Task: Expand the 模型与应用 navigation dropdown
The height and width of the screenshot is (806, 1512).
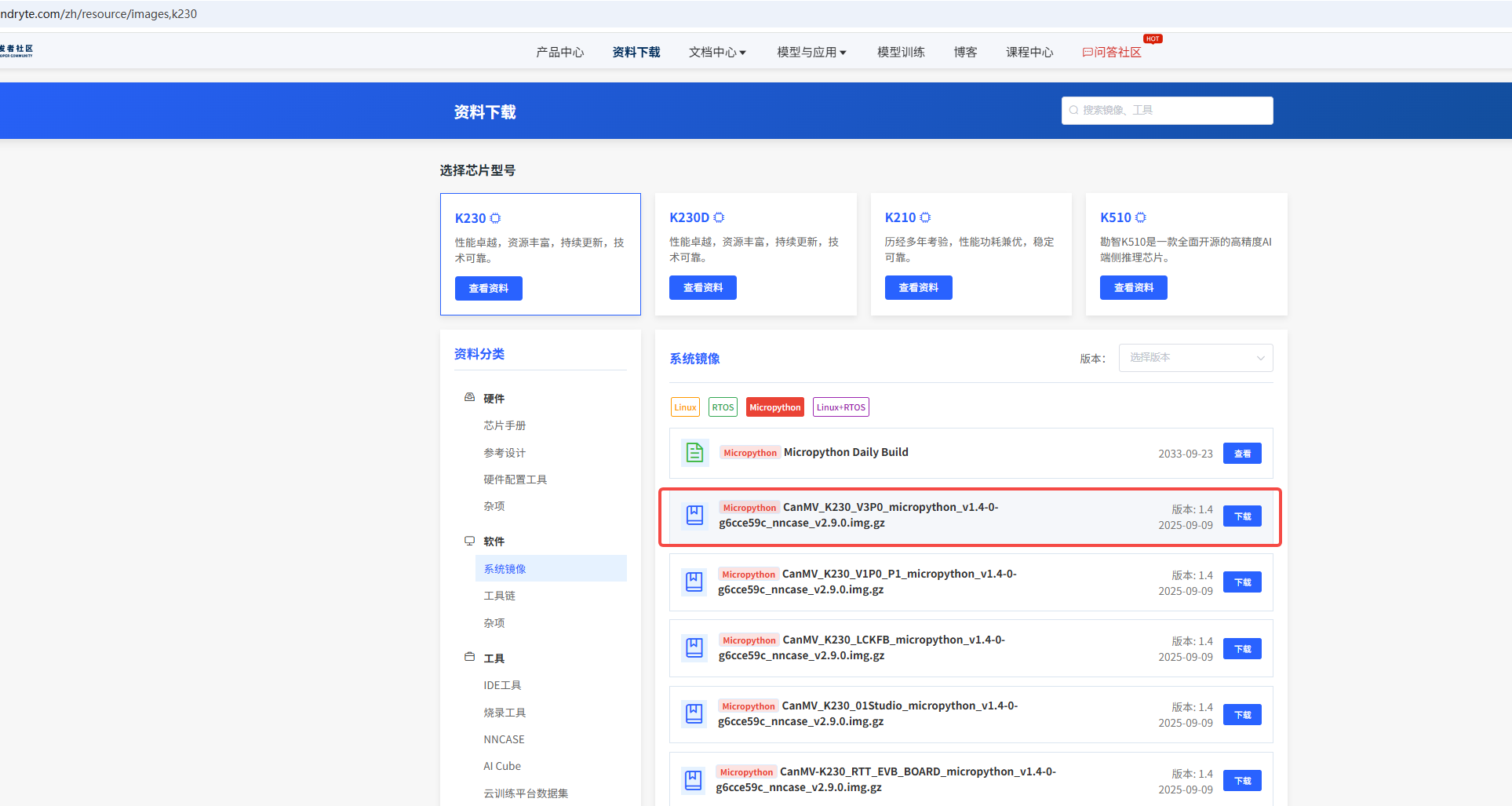Action: pos(811,53)
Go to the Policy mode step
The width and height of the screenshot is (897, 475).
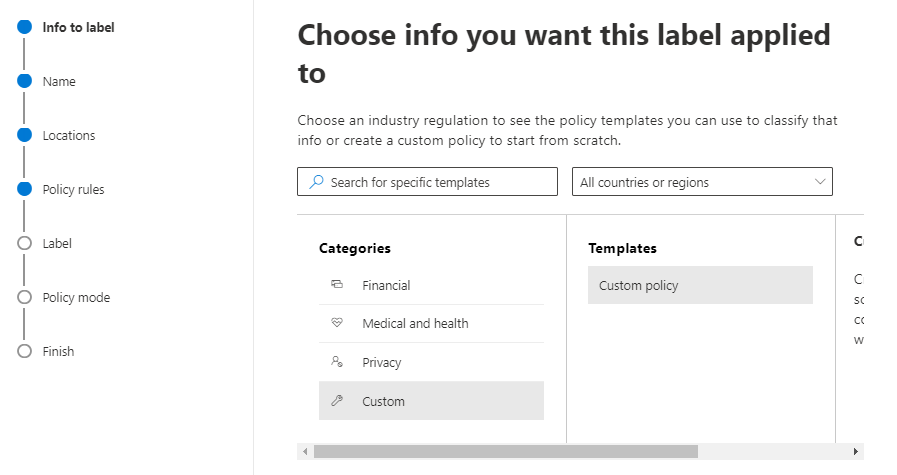(76, 297)
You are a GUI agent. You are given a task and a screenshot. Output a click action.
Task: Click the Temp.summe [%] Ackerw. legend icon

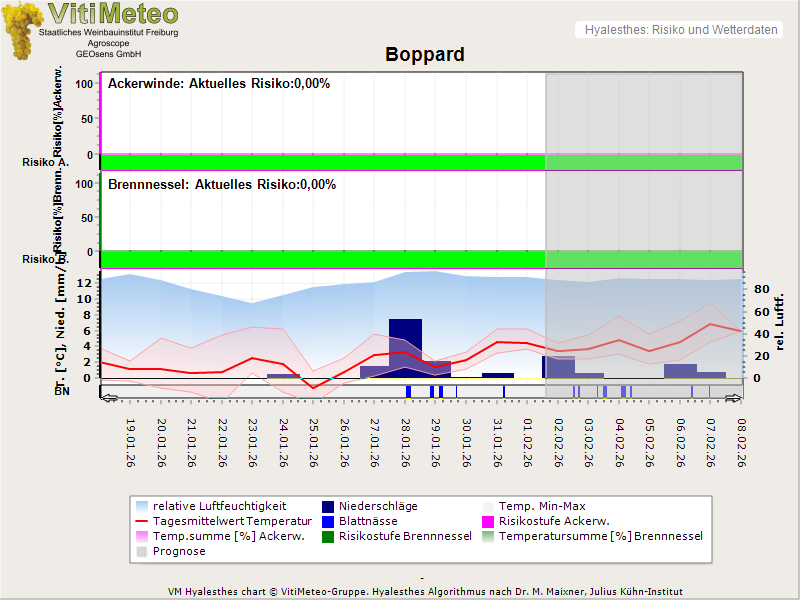[x=141, y=536]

INSTRUCTIONS TO FOLLOW →
Everything in the data above gets copied exactly. Only the pictures are skipped.

WRITTEN RESPONSE →
Task: Expand the 模型与应用 navigation dropdown
The height and width of the screenshot is (806, 1512).
Action: pos(811,53)
Go to the Policy mode step
The width and height of the screenshot is (897, 475).
(76, 297)
You are a GUI agent. You are given a task and a screenshot. Output a click action.
Task: Click the Temp.summe [%] Ackerw. legend icon

[x=141, y=536]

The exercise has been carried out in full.